When you have a related sub-form (i.e. there is a relationship or a form-based linkage between the sub-form's child link field and the parent form's parent link field), AND the parent's field is the PK, then Access is forced by its own rules ("no orphan records allowed") to assign a PK. And now there is the problem of having to validate the parent record because you forced the creation of the child record. Which is why you SHOULD complete the parent before working with the children.

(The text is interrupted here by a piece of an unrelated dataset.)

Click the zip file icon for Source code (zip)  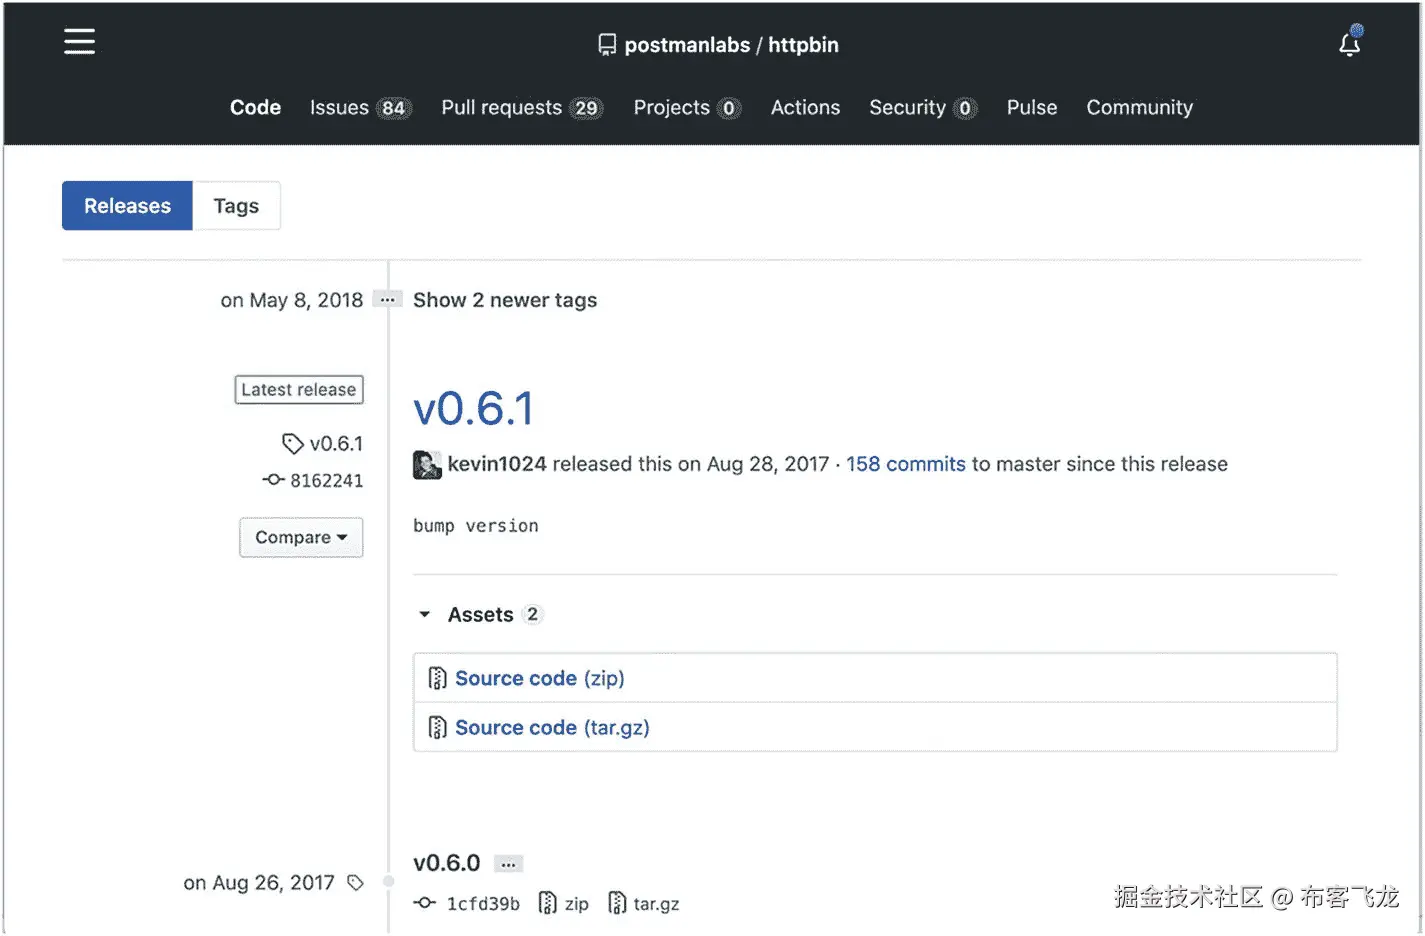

Then there is one more quibble. The earlier discussion centers around a "generated" key. If you are displaying an autonumber PK, that key has NO VALUE to anyone. It belongs exclusively to the database architecture. It isn't a user's account number. It isn't a stock number. A true autonumber key has no intrinsic meaning except that it provides parent/child linkages for child records, if any. To use an autonumber PK for any other purpose exceeds the intended design of such a key. Your early display of a PK is therefore of questionable procedural value. The final question is therefore, if you SHOW that PK, what is the user going to do with it? What CAN they do with it?
 
the primary key will only be visible after leaving the form and so the subform will have no reference key when entering line details which results the forms showing #DELETED all the fields ,but when you refresh the forms manually then the data is visible because at that time both primary keys for the parent form and subform are visible.
That is not correct. I don't know what is wrong with your form. Sounds like you don't have the master/child links set correctly or you are incorrectly using an unbound form.

When you add a new record on the main form, the subform is empty and should show no rows. When you finish the data entry in the main form and move focus to the subform, Access saves the main form record so the PK from the main form is available for the subform to use when entering data. At that point, the PK should be visible.